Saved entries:
________________
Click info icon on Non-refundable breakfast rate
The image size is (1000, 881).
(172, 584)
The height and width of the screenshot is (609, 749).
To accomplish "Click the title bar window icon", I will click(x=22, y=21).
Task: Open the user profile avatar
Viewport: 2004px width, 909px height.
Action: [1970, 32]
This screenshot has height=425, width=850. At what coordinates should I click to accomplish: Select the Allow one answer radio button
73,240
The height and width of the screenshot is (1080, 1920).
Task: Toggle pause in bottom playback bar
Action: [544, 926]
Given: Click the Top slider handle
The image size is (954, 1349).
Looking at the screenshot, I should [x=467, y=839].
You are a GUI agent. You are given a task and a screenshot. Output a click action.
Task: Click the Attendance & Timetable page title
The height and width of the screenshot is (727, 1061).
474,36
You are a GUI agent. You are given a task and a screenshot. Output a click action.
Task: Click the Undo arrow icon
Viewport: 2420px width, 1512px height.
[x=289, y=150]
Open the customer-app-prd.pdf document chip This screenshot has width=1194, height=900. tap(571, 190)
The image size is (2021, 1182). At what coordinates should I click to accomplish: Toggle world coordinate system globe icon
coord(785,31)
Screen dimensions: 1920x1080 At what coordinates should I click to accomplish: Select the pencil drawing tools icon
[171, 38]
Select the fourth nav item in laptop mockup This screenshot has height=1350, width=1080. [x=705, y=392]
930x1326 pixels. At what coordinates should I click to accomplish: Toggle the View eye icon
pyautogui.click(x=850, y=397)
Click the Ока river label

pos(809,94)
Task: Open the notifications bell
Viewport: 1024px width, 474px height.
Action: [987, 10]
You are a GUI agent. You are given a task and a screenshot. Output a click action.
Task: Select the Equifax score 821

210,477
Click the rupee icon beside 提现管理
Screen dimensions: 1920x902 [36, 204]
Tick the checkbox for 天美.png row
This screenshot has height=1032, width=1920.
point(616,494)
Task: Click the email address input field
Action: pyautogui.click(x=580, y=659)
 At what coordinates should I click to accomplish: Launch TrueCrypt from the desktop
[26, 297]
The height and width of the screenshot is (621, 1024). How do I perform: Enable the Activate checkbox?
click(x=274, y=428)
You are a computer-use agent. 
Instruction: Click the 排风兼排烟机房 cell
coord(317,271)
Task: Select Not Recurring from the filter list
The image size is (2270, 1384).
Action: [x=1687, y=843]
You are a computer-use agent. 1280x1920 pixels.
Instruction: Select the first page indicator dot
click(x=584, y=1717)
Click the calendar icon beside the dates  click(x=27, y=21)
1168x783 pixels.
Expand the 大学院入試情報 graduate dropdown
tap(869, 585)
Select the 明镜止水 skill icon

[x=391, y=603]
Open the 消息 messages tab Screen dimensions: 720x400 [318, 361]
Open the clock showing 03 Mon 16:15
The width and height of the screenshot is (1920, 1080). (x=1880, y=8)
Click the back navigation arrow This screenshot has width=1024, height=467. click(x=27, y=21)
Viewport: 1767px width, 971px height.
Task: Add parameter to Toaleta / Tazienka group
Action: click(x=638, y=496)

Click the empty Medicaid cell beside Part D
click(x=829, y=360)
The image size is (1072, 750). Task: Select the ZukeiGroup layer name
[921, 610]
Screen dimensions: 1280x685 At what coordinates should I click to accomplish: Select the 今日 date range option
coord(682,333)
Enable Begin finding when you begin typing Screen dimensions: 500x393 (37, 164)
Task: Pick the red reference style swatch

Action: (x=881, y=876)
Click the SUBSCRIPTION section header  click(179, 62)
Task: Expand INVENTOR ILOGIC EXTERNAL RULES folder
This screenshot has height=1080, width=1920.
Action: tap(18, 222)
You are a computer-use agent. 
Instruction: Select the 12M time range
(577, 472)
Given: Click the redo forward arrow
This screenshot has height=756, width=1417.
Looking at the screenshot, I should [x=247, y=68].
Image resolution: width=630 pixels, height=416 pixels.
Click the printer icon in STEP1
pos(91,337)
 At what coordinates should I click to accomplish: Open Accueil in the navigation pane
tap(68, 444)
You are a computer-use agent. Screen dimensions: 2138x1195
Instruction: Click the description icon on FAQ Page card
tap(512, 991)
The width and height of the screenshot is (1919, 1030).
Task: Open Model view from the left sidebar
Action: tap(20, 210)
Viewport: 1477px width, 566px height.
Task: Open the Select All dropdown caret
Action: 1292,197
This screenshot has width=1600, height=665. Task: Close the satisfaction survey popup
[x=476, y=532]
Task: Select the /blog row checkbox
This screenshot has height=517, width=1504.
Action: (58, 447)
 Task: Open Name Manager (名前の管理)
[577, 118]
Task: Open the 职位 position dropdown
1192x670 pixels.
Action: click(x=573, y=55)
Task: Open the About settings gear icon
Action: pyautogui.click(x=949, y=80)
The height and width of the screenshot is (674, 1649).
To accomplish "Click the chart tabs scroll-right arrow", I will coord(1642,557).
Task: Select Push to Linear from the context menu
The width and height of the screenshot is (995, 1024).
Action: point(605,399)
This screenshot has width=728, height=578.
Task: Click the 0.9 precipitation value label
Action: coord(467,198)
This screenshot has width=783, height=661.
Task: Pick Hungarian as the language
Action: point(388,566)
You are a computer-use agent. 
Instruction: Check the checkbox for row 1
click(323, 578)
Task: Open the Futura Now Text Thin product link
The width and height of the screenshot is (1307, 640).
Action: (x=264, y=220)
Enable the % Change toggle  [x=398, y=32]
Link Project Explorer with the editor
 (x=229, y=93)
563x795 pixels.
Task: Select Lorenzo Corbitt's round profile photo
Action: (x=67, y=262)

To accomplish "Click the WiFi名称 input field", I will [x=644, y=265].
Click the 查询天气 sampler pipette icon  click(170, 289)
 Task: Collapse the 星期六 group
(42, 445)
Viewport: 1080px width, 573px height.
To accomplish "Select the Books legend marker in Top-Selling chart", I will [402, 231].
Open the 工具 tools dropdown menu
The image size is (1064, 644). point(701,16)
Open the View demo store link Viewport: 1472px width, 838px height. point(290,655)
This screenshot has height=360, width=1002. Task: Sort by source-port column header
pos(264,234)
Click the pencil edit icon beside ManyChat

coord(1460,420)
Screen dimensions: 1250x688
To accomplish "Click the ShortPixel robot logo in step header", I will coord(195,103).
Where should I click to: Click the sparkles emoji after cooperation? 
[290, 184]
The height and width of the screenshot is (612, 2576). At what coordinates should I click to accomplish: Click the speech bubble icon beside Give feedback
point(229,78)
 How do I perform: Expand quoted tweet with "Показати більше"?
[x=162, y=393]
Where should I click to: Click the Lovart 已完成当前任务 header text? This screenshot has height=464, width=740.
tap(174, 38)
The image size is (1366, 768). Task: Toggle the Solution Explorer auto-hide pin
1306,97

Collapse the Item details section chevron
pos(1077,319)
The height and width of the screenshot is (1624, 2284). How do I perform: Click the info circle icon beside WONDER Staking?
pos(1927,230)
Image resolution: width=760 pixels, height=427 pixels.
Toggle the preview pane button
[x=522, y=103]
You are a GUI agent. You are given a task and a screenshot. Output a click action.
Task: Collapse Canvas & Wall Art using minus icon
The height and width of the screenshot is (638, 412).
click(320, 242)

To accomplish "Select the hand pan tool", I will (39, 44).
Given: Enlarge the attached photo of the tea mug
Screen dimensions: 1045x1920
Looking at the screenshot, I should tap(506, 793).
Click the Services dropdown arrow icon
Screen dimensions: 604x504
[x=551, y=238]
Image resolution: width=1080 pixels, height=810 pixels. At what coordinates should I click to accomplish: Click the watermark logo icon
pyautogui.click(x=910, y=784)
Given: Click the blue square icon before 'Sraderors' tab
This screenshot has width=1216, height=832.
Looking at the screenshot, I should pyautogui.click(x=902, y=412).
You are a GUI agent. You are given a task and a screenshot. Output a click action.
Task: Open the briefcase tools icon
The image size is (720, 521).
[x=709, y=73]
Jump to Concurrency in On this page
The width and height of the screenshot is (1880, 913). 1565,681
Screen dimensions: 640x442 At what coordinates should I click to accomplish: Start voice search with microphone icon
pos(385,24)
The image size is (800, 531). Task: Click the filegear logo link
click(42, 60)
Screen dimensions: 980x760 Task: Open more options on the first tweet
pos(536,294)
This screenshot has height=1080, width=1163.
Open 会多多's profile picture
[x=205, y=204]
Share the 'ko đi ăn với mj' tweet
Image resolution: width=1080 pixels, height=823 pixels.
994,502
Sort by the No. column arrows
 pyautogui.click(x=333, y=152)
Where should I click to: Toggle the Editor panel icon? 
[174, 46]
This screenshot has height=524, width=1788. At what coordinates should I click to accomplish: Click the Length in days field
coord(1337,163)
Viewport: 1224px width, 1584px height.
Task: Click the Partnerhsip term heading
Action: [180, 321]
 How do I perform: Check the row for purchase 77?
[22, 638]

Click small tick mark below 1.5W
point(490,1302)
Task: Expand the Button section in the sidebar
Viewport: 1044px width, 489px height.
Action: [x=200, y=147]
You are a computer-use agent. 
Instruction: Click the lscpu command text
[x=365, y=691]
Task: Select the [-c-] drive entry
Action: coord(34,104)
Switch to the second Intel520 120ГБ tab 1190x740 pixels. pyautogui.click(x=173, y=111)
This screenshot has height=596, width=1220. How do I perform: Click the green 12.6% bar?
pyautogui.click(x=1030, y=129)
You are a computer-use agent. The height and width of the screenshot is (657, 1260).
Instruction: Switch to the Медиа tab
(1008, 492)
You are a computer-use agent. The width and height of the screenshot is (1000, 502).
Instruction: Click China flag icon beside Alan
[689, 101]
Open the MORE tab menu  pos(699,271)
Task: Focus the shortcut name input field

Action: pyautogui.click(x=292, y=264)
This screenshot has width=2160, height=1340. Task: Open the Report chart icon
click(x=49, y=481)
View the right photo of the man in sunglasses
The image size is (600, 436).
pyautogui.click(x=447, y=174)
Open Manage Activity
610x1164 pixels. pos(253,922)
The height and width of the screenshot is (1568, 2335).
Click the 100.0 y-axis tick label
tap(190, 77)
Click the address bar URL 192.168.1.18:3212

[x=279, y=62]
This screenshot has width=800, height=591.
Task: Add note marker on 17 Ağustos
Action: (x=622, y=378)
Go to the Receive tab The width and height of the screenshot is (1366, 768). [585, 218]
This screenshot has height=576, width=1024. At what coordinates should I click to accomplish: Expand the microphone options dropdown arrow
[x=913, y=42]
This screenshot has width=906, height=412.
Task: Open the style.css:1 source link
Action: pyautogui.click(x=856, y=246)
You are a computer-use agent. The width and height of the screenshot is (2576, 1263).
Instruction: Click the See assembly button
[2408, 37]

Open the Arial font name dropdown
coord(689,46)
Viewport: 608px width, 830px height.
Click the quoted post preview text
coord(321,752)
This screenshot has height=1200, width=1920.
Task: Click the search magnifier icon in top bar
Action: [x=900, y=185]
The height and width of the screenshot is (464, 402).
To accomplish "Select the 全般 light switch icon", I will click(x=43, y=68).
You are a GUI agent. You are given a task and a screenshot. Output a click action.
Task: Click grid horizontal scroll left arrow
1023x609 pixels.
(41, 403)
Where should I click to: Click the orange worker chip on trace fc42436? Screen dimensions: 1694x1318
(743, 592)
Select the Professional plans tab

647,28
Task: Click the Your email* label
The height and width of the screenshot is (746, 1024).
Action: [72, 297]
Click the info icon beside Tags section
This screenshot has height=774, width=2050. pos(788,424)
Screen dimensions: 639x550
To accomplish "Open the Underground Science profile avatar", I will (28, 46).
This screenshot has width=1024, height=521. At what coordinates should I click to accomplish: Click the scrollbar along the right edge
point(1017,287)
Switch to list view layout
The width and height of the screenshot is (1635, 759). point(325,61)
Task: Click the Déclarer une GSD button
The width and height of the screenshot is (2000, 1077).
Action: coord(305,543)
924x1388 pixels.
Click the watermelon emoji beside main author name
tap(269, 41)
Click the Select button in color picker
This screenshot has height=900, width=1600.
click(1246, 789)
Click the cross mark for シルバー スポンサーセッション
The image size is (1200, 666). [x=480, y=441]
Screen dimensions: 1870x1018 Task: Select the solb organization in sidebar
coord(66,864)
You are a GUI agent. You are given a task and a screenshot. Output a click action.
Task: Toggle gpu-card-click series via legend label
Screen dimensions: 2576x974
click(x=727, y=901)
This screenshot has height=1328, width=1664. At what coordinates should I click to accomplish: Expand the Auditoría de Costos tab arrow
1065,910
________________
TASK STATEMENT: Repeat the lines of the entries above word for word, starting at the line containing "Image resolution: width=760" and ending at the line containing "click(320, 242)", both included.

ANSWER TO THE EXERCISE:
Image resolution: width=760 pixels, height=427 pixels.
Toggle the preview pane button
[x=522, y=103]
You are a GUI agent. You are given a task and a screenshot. Output a click action.
Task: Collapse Canvas & Wall Art using minus icon
The height and width of the screenshot is (638, 412).
click(320, 242)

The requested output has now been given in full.